Estavam assim, seguidos, nas cadernetas de cromos que estão lá em casa e que me habituei a coleccionar com o meu pai.
Estão todas acabadas, preenchidas até ao último cromo.

A “linha avançada” do Sporting, aqueles três nomes seguidos, formavam uma certa métrica, sem cacofonia, apesar dos dois ‘manuéis’ um Manuel, outro Manoel.

E o Jordão.

Jogava elegante, era elegante no jogo.

E, depois, há o França84, os dois golos do Jordão naquela meia final que perdemos, eu a chorar, com 13 anos, agarrado à televisão, nem queria acreditar, de cada vez que dava a repetição parecia que o resultado, afinal, podia ser diferente, que o Platini ia falhar o terceiro golo e que a história poderia ser diferente.

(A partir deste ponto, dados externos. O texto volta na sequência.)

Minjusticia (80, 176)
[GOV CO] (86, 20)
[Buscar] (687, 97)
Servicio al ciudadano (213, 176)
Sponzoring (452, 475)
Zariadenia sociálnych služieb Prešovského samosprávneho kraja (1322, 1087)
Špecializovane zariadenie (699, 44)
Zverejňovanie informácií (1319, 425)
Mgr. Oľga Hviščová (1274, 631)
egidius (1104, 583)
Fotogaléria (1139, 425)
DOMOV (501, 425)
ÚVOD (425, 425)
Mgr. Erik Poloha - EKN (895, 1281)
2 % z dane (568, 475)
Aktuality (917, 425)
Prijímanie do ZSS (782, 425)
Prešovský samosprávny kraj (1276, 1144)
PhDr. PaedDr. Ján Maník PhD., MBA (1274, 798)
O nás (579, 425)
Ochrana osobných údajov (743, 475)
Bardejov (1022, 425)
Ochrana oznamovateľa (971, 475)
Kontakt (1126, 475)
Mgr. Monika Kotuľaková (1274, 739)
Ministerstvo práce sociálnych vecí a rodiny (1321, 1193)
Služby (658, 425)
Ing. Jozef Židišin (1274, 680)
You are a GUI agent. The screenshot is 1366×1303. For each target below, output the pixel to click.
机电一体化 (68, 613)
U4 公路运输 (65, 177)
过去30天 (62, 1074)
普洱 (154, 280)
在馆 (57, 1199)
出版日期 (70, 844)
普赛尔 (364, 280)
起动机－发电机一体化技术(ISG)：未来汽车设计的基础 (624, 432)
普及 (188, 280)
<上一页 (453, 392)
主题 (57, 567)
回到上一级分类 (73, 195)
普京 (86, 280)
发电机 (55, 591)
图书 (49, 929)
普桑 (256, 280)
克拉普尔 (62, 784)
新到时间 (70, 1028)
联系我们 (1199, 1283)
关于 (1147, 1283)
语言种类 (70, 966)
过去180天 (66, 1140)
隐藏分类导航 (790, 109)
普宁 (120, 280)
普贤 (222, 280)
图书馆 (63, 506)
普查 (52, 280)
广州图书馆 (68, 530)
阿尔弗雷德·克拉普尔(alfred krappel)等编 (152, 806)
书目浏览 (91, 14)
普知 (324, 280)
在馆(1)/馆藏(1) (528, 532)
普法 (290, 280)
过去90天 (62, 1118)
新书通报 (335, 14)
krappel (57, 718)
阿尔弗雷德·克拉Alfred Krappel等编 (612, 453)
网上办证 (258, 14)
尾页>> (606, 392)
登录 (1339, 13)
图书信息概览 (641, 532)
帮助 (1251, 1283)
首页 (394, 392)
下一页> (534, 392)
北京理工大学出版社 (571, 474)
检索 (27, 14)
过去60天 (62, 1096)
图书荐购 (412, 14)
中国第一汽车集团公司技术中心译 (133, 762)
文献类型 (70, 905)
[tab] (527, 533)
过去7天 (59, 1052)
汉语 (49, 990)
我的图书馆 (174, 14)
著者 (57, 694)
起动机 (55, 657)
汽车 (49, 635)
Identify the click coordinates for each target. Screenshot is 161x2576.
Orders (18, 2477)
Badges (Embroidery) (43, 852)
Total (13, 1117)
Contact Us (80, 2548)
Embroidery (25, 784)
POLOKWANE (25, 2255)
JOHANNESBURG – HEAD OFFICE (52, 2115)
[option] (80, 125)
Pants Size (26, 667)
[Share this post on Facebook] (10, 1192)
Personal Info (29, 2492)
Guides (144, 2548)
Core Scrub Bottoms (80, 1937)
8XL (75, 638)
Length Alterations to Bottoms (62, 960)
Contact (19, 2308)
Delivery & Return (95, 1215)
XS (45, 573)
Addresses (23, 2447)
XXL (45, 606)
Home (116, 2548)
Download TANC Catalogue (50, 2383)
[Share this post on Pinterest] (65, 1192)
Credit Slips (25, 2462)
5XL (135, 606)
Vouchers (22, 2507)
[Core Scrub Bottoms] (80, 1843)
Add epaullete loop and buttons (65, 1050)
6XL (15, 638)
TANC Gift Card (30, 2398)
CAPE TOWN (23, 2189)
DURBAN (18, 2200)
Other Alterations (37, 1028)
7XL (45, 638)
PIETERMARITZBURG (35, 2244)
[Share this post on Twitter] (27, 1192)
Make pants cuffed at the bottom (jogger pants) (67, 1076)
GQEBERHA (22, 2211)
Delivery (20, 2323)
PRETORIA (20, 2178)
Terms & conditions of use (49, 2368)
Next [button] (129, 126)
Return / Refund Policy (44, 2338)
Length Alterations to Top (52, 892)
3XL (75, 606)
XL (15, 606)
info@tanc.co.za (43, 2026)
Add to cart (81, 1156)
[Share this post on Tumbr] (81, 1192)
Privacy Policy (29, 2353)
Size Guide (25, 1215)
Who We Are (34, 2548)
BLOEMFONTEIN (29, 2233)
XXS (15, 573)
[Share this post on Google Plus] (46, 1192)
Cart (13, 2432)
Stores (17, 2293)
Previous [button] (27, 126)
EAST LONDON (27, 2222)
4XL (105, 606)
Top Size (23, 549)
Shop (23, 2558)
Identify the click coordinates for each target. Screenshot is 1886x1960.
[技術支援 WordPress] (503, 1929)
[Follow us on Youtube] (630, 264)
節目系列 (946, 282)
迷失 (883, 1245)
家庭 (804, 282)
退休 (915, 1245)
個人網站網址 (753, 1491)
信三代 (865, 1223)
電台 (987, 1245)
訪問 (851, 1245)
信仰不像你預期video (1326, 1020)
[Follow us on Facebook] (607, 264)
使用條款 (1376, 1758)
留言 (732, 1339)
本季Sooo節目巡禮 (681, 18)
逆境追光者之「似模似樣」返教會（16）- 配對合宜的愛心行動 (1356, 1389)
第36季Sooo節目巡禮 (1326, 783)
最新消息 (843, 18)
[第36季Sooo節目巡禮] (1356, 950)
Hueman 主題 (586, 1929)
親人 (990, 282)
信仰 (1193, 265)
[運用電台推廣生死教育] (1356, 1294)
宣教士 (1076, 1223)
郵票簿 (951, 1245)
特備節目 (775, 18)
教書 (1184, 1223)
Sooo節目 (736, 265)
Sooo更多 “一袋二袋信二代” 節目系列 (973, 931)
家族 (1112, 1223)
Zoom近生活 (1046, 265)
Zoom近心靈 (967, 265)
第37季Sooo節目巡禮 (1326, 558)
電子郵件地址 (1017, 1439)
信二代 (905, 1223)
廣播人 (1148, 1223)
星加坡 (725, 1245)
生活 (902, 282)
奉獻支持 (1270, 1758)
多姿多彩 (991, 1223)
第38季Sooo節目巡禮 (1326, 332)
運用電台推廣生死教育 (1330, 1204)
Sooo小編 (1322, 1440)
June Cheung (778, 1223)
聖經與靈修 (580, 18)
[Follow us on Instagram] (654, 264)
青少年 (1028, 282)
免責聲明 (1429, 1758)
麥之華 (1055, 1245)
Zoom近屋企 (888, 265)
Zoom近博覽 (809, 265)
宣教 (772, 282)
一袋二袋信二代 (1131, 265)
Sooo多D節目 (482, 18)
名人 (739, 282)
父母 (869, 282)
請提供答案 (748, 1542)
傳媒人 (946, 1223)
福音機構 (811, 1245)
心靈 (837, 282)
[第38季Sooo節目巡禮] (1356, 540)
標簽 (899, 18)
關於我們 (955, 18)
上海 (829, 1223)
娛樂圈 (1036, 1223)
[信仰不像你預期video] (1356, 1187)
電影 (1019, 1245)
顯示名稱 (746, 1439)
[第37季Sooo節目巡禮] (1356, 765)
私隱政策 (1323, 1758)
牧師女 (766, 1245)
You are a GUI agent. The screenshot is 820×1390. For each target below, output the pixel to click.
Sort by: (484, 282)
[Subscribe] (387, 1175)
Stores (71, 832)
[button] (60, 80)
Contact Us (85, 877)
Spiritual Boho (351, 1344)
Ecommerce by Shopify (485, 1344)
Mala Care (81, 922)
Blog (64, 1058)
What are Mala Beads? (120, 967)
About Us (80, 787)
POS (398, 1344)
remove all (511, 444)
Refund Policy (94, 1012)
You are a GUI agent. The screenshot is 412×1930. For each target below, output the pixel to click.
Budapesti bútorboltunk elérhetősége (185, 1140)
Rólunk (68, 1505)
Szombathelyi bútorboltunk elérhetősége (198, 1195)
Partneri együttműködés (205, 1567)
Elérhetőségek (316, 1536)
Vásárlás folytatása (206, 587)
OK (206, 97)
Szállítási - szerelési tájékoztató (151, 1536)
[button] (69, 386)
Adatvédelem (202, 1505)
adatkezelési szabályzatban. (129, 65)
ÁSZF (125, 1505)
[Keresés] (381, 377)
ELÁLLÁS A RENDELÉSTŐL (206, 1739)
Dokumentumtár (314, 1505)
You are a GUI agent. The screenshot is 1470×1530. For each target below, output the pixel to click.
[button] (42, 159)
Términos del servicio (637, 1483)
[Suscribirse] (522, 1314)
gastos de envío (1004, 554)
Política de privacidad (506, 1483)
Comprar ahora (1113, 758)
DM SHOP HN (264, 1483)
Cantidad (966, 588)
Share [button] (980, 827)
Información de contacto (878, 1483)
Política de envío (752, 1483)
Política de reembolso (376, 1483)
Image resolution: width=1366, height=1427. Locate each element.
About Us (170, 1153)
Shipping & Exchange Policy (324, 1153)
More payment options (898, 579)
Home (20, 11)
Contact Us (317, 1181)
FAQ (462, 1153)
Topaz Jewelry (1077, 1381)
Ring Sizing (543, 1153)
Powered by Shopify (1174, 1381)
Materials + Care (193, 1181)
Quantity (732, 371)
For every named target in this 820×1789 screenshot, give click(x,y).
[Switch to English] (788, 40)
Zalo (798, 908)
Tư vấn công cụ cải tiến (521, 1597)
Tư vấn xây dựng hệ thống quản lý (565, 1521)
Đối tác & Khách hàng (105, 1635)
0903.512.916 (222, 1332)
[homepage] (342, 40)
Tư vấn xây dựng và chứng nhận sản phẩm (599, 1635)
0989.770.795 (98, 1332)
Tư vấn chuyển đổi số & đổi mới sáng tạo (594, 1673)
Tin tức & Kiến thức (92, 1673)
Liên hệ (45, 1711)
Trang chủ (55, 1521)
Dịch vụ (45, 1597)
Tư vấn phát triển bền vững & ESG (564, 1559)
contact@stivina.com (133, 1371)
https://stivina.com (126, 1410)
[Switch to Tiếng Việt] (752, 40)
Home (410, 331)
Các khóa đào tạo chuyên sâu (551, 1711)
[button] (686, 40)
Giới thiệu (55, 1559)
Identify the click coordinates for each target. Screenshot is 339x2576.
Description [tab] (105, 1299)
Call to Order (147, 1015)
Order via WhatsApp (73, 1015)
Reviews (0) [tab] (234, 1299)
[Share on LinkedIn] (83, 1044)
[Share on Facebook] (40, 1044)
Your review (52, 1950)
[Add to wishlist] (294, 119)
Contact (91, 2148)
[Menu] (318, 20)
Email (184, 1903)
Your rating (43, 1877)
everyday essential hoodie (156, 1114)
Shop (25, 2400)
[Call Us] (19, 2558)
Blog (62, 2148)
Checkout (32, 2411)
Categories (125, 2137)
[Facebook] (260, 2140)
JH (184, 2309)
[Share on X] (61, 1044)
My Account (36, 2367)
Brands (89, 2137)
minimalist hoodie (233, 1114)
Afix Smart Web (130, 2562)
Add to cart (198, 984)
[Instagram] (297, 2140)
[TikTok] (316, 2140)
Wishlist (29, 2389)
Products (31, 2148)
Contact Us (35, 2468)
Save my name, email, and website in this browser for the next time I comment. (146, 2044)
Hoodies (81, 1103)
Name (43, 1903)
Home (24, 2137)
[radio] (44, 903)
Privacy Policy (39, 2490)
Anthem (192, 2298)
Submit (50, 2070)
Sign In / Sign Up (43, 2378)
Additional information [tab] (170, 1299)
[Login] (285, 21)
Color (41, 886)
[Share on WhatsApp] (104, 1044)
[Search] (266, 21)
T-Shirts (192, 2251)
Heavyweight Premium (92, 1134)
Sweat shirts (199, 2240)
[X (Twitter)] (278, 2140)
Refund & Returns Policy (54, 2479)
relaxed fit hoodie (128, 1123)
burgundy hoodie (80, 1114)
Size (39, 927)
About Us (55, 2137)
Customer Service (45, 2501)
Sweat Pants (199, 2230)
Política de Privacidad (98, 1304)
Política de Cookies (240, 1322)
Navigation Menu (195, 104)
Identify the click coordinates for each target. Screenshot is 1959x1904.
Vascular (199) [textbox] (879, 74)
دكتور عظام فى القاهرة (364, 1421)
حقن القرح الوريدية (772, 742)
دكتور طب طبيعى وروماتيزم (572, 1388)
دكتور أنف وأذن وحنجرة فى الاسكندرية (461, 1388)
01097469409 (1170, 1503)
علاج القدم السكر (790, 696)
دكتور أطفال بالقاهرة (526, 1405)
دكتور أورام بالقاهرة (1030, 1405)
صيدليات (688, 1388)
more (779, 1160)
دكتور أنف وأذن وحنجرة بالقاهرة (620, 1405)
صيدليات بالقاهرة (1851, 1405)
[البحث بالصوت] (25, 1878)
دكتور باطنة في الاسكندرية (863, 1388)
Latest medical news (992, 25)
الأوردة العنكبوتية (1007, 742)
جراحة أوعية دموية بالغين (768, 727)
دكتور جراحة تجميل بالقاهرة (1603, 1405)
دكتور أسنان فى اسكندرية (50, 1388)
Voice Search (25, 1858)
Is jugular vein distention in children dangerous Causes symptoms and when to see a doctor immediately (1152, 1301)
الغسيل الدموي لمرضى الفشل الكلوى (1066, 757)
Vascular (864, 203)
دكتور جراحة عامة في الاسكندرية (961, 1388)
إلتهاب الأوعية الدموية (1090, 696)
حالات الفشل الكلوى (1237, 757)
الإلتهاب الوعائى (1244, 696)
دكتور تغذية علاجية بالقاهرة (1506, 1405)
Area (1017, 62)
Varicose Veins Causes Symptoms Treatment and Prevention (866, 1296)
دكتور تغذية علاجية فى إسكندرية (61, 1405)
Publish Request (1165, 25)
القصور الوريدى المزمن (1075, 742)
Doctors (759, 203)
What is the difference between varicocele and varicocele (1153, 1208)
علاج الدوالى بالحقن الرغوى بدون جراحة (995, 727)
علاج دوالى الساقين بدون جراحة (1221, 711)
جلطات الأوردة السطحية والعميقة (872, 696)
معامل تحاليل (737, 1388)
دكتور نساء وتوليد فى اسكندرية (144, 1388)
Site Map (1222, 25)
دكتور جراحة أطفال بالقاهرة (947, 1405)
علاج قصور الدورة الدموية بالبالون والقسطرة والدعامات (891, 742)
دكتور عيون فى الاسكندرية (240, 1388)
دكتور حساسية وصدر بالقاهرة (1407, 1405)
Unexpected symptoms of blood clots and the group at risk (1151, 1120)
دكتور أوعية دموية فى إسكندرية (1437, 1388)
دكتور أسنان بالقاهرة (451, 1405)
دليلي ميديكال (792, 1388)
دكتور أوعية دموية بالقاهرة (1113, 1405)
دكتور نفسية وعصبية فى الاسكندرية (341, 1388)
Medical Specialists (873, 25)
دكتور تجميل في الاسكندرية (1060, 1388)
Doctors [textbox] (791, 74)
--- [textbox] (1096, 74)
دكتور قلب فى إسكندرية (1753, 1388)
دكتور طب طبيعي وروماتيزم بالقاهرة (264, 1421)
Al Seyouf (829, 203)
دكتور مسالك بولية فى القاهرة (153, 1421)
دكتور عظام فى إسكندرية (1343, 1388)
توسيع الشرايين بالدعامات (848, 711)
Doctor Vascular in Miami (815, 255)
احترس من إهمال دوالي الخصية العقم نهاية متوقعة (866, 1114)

Ainda hoje, confesso, quando revejo esse jogo, tenho esperança que o Platini afinal não acerte e que o Jordão ainda apareça para fazer o terceiro.

O Jordão deixou de jogar, nunca mais quis dar entrevistas. Tentei por todos os meios, meter cunhas aos seus amigos mais próximos, pedir-lhe que viesse à SIC falar de futebol, do Sporting ou da selecção, qualquer coisa.

Nos últimos tempos, a ideia era que viesse ao GingaBola, um programa sobre futebol africano na SIC Internacional.
Nunca o convencemos, nunca veio, nunca quis.

Já não era o jogador, a estrela, a gazela, o marcador.

Tornara-se num artista, no sentido literal, longe dos relvados, do futebol de hoje.

Não quis ser um comentadeiro, mais um a dizer banalidades.

Nunca o conheci pessoalmente.
Guardo os cromos com a cara dele.

E as memórias de tantos golos mas sobretudo daqueles dois, em França, a bola a entrar, primeiro de cabeça, nós a saltarmos da cadeira, em lágrimas mas de alegria, a gritar pelo nome dele, depois, começamos todos a acreditar, prolongamento, a bola chega, a bola vai… 2-1 a ganhar, e o Jordão a correr, elegante, braço direito no ar.

O resto já se sabe.

Obrigado, Jordão.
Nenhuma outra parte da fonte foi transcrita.